Control unit is responsible for stalling the exeuction state when needed, computing the new program counter and handling the interrupts. On call instruction or interrupt the current PC will be pushed on the stack and it will be popped from there on return instruction.

Control signals

Signal	Function
amux	ALU B-port multiplexer control signal
bmux	ALU A-port multiplexer control signal
writew	W <= ALU result, when this is 1
writeram	ALU result is written into memory location pointed by the current instruction
aluop	ALU operation, possible operations are: pass A-port, AND, OR, XOR, NOT A, A-B, A+B, A<<1, A>>1, set bit, test bit and swap nibbles of A (low and high 4 bytes)
branch	1 if decoded instruction is call or goto
return	1 if decoded instruction is return, retfie (return from interrupt) or retlw (return and set W to immediate)

With these control signals we can implement all of the instructions. For example movlw instruction, that moves literal to W is implemented as writew <= '1', aluop <= Pass A and others zero. This moves the literal from instruction to ALU result and to the W register input.

bmux signal might seem weird, but we need constant 1 available to this port when incrementing or decrementing a memory location. This could be replaced with two new ALU operations, increment and decrement, but it would really synthese into very similar logic.

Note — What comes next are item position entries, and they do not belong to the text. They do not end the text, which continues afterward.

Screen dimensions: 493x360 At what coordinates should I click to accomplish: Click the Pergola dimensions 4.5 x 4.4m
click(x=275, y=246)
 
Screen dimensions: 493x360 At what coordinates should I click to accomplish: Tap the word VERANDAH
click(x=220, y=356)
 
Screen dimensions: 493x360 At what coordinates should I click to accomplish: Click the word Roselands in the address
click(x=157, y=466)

Constant 0 on the other ALU multiplexer is used for clear W and clear memory location instructions. Also instruction that moves W to RAM is implemented as adding zero to W and then writing the ALU result to RAM, this way we don't need an ALU operation that passes the port B to ALU result. This again reduces the number of ALU operations needed and makes the microprocessor a little bit faster.

Zero flag from ALU to control logic is used for conditional branches. This signal is 1 if ALU operation is zero. When the conditional branch is taken we need to discard the result of the next instruction that is currently on the decode stage. This is done by asserting the not skip signal, which forces the writew and writeram signals to be zero for the next clock cycle. The instruction is executed, but because the result is not written anywhere it doesn't matter.

Lessons learned

Pipelining can easily have some subtle errors. Like when writing to program counter register in the RAM it functions as a branch. Writing can be actually done directly to the right RAM location or indirectly through special pointer RAM location (FSR). Both need to be checked at the control logic to stall the execution state.

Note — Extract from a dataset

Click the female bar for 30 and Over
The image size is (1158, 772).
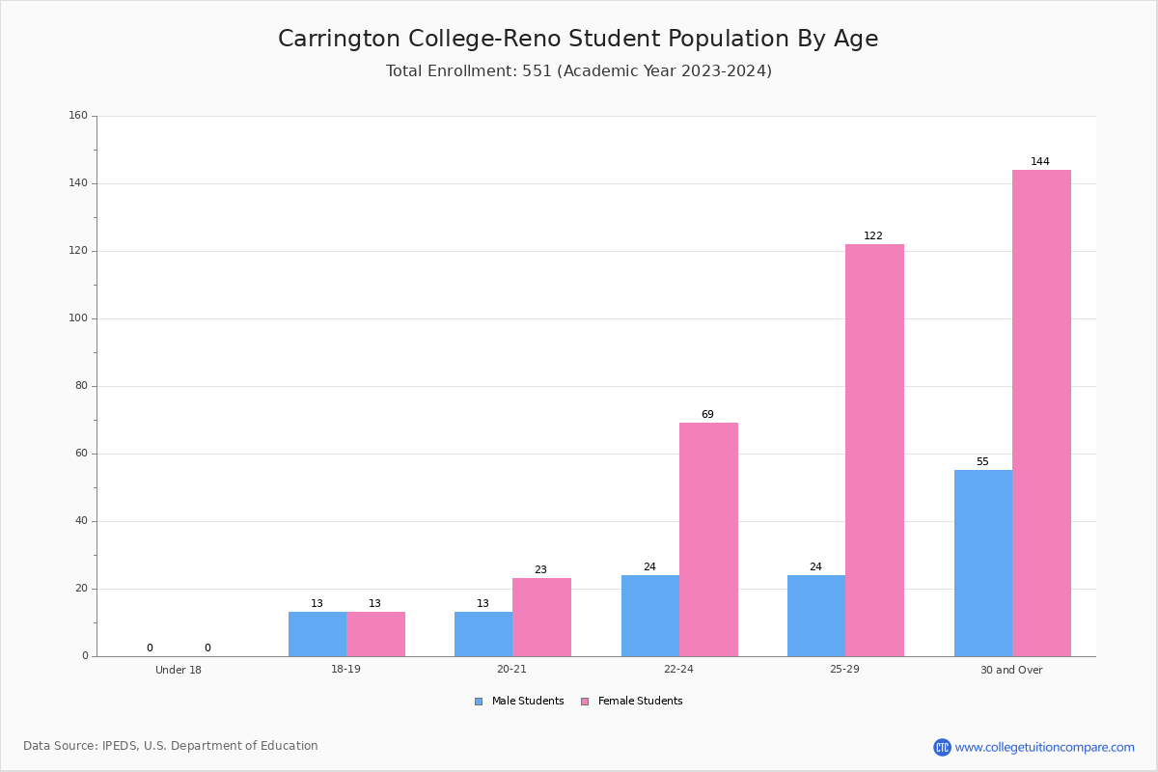coord(1041,413)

It is easier to use RAM that has asynchronous read, but block RAM in the FPGA has synchronous read. If asynchronous read RAM is required it must be implemented as distributed RAM. I converted my instruction RAM halfway through the design from asynchronous to synchronous,

process(clk, we, a1)
begin
if rising_edge(clk) then
    if we = '1' then
        mem(to_integer(unsigned(a1))) <= wd;
    end if;
    d1 <= mem(to_integer(unsigned(a1)));
end if;
end process;

RAM with synchronous read. Moving the "d1 <= mem(to_integer(unsigned(a1))); " one line down would make the read asynchronous.

I have still implemented the data RAM as asyncrhonous read and I don't think it's possible to make it synchronous without adding pipeline stage. Address to read is calculated in ALU so the data read would be delayed to the next clock cycle.

Testing, you can never have too much of it. I started testing first by writing short programs and checking their output manually. This soon turned out to be too time consuming, because I would manually need to check outputs of the programs after making changes. Modifying programs to write results of the operations to output ports and using assert commands to test the correct values turned out to be much easier.

I have heard that some people generate random programs and compare the output to reference implementation written in behavioral VHDL or other language. It would be a very effective way to find bugs, but writing the reference implementation would take too much time.